Alan Curry

SIS Import diffing mode with overlapping data sets

Discussion created by Alan Curry on May 4, 2018

We have a PowerSchool sync process using daily uploads in diffing mode. This was set up by Instructure using an oauth plugin on our PowerSchool server. I don't have any access to the CSVs or the code that creates them (which a continual source of frustration).


There is a second stream of SIS data that we want to import: summer school. I'm now creating a set of CSVs with summer data and sending them to the SIS Import API with a "summer2018" diffing_data_set_identifier.


The 2 data sets each do their own thing, and removals are handled by the diffing mode. There is a potential problem, though, where the 2 data sets overlap.

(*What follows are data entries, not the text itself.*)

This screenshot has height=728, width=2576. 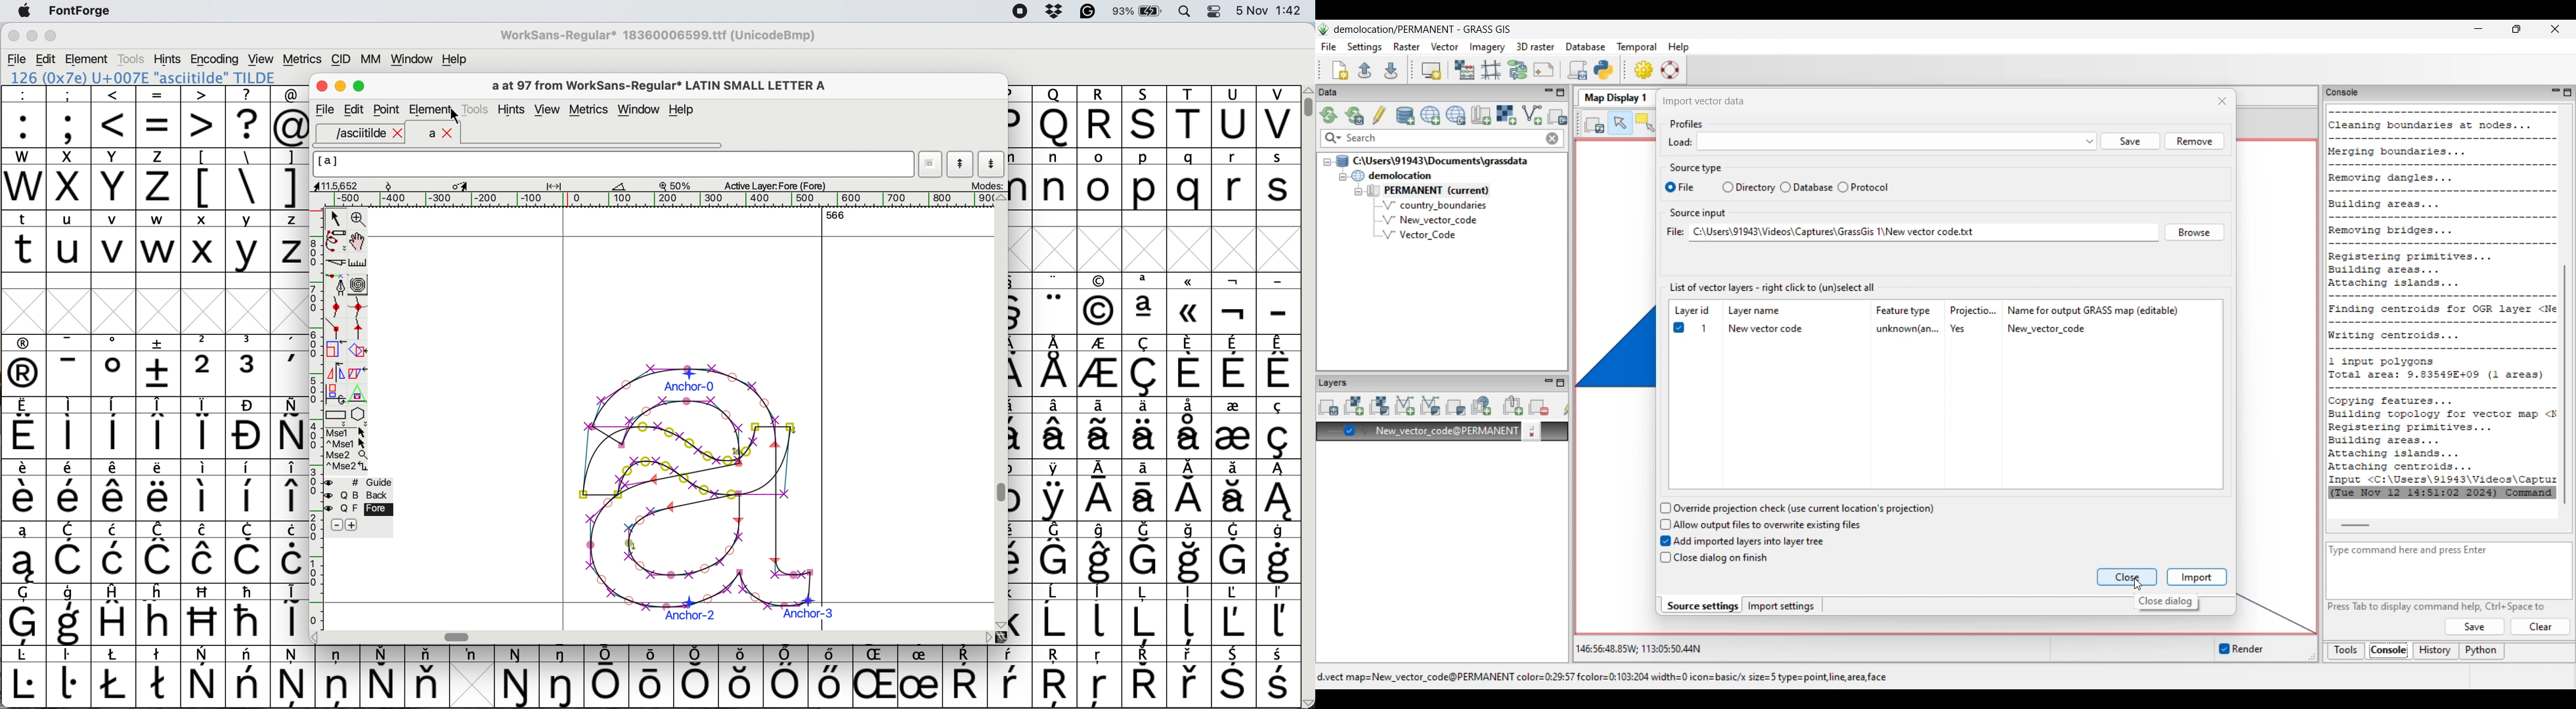 I want to click on symbol, so click(x=68, y=428).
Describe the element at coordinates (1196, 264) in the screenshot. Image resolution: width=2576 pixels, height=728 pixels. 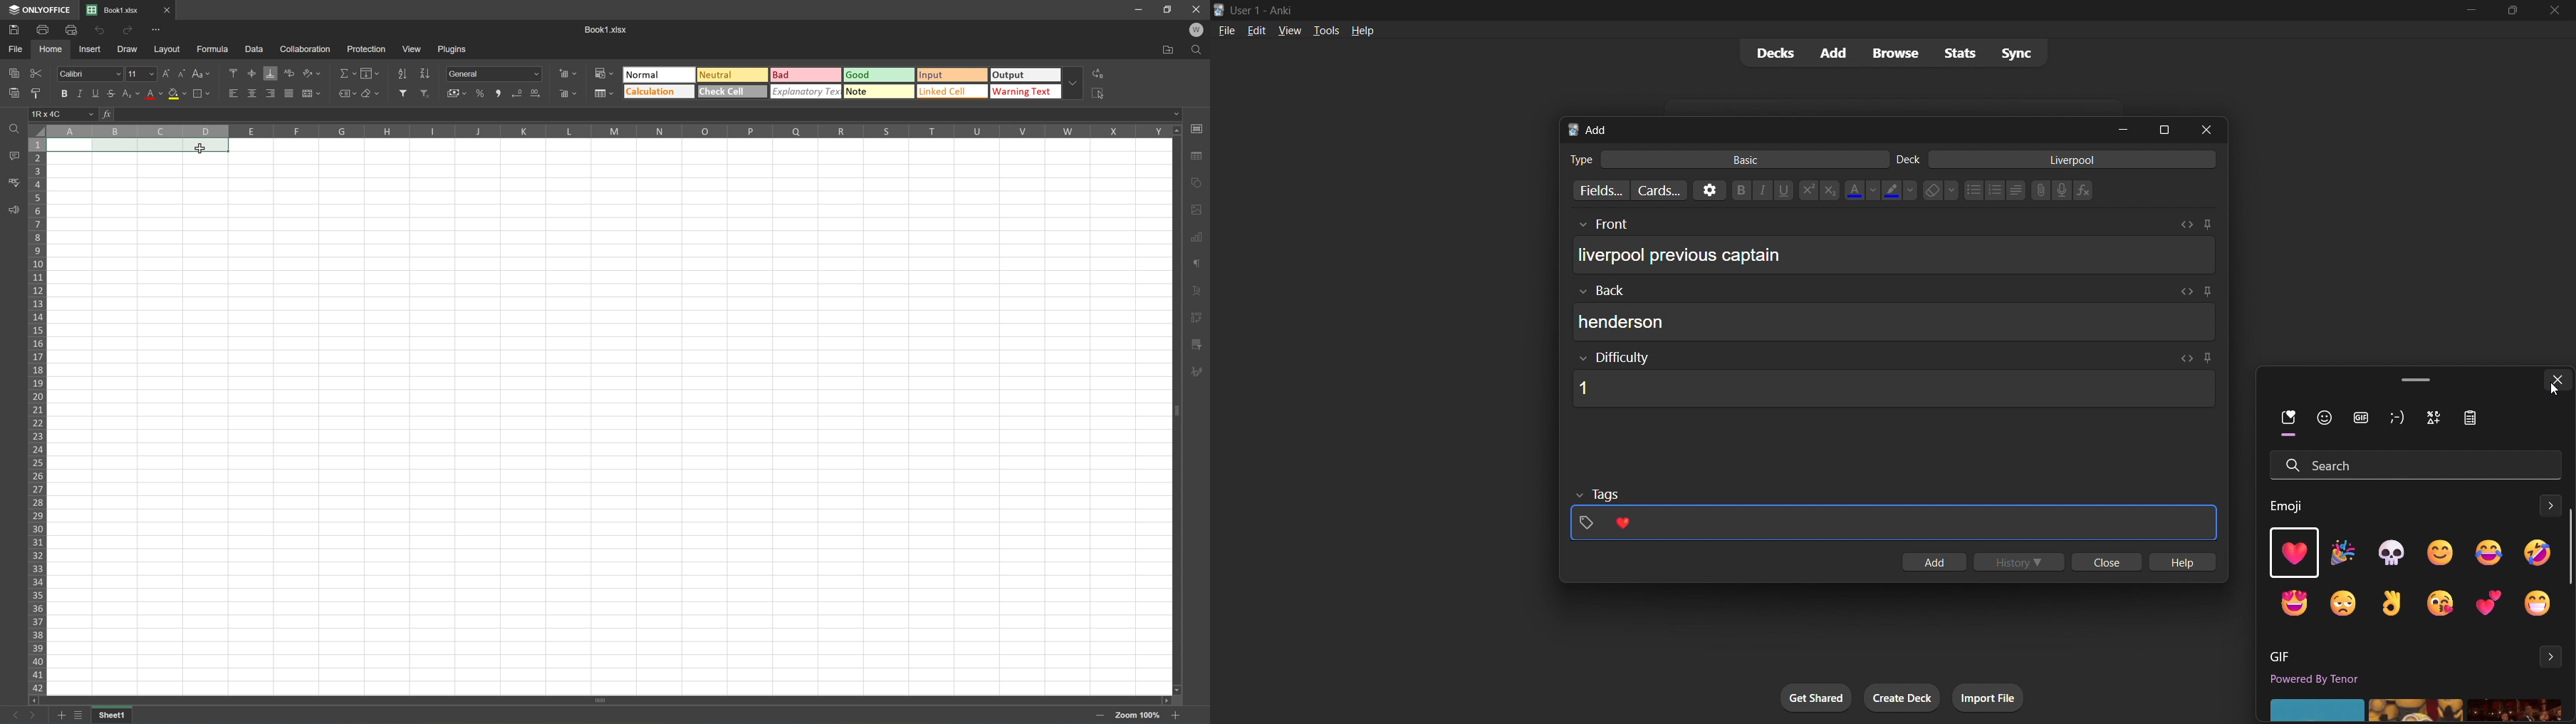
I see `Paragraph settings` at that location.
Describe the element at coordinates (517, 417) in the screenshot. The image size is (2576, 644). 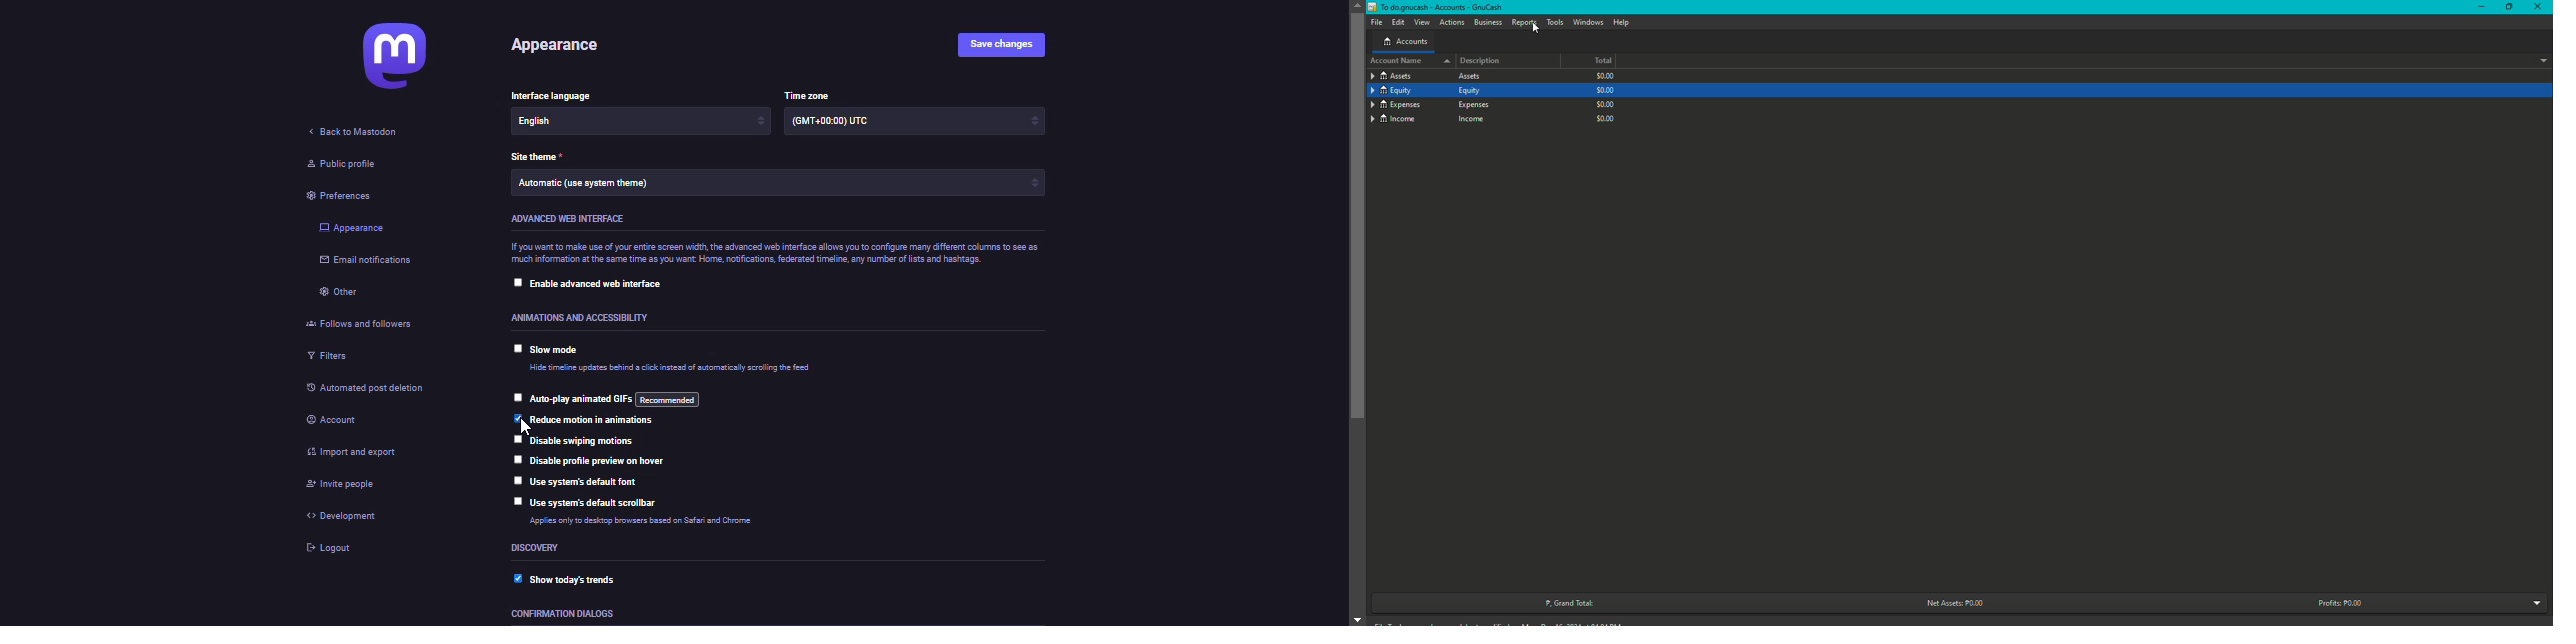
I see `enabled` at that location.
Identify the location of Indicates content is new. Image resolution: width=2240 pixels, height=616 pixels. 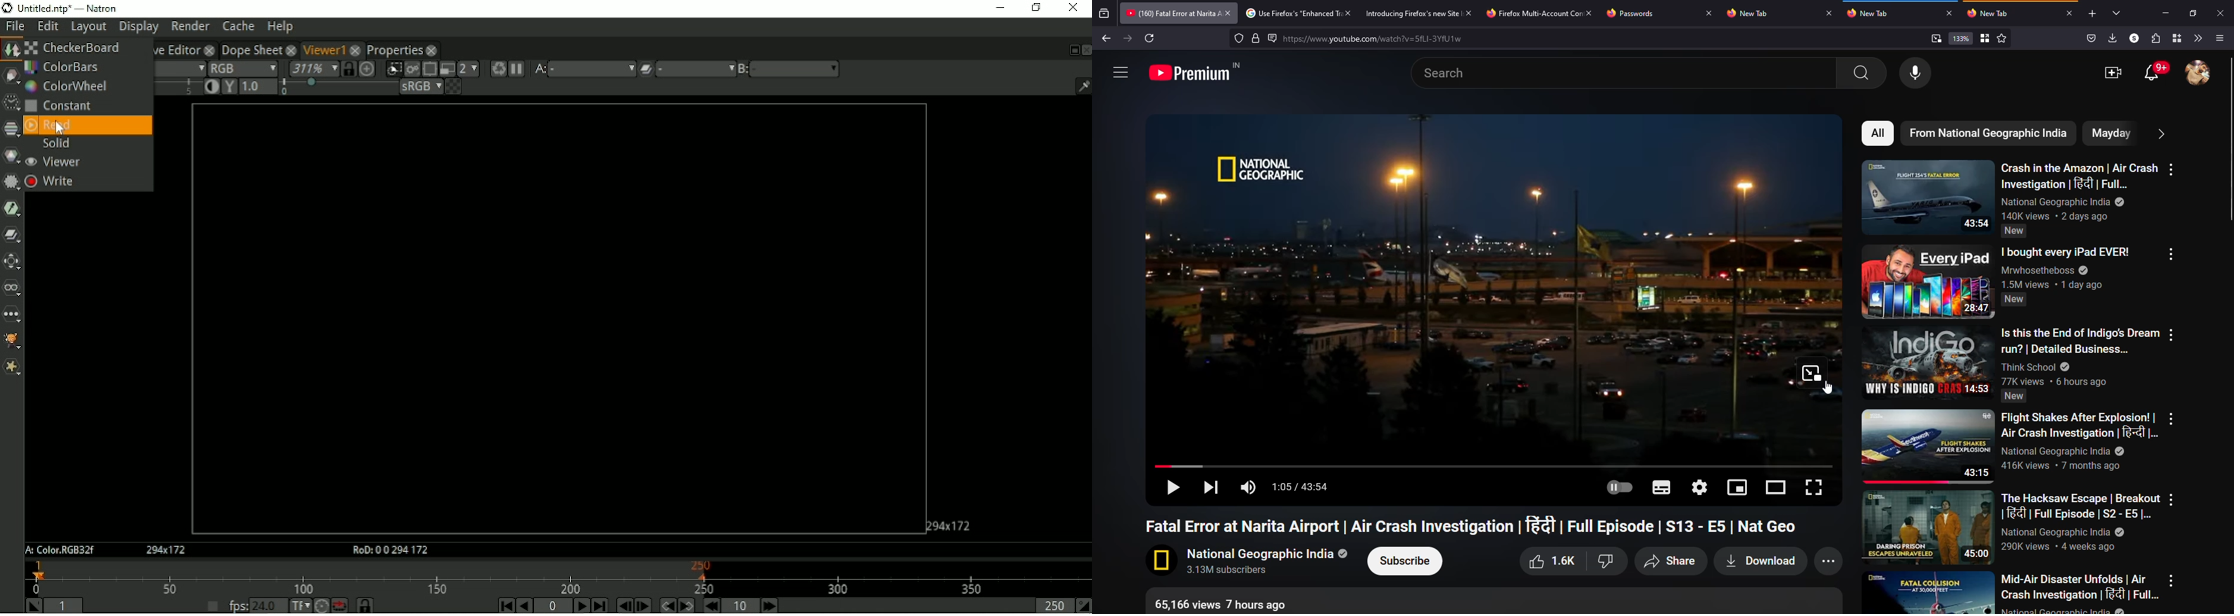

An example where something bad happened: Student X is in the main data set, enrolled in a regular high school with a normal schedule. Her account was added to Canvas as part of our original sync a few years ago. She signs up for a summer school course, and her information gets uploaded as part of the "summer2018" diffing data set. She cancels the summer school enrollment. In the next upload of the "summer2018" diffing data set, Student X is no longer in users.csv. Canvas deletes the user.


So I wonder: Is this the intended behavior? Before this happened, I wouldn't have guessed that a user who is active in 2 data sets would be deleted when they become inactive in only 1 of those data sets.


It appears that this assumption was too optimistic. So what can I do to work around it? I don't want to give the users different SIS IDs in the summer data set. They would end up with 2 different Canvas accounts and that's awful.


I could use the skip_deletes flag on the SIS Import upload, and do the users separately so the rest of the CSVs can still have deletes processed normally. That's a hack, though. Skipping all deletes is a poor approximation to the correct behavior, which is to skip deletes of users that are active in the main data set.


Is there an option I missed, or are overlapping data sets just hopeless?


One crazy desperate option is to trim the summer users.csv down to just the users that aren't in the main data set. But that's hard to do without access to the main data set's CSVs.